How does the landscape of Dallas inform your practice? Do you consider the city’s architectural language when designing a project? 

Faruqui: Dallas is a relatively young city with a young history and a persistent, seemingly endless expanse to grow into. The city is constantly growing and redefining itself. The lack of any overarching historical style or limiting natural elements—significant topography, major bodies of water—creates almost a blank canvas for buildings and landscapes to be created. That makes for a very interesting context for architecture to explore its potential. 

How do the two of you work together? What do each of you bring to the table, and what do you enjoy about working side-by-side?

Faruqui: As with most good pairings, our similarities are actually strengthened by subtle differences. This enriches the process and the results in ways that are radically different from the storied role and myth of the sole practitioner master architect working in a vacuum.
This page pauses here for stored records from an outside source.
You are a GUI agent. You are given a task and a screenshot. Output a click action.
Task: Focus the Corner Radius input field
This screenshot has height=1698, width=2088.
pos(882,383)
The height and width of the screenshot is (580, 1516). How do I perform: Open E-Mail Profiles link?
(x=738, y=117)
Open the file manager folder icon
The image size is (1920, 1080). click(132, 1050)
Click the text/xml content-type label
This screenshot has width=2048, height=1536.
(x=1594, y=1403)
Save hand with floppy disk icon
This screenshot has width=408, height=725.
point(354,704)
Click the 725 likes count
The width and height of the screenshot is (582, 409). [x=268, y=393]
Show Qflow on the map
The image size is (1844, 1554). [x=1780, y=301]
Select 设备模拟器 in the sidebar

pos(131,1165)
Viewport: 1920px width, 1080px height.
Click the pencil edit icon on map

Dang: I couldn’t imagine practicing without Rizi. We bring different experiences to the table, but our core beliefs of what’s critical in architecture and design are very aligned. We ask similar questions of our work and process: what have we not explored, how is this process outdated, why do we have these biases, how do we push ourselves and the team to areas where we are uncomfortable? Rizi and I generally tackle the conceptual and schematic part of the work together and continuously bounce ideas off each other. This process always brings fresh energy into the work. We also give our team a lot of freedom to explore their own preoccupations with the projects. Every day brings new adventures this way.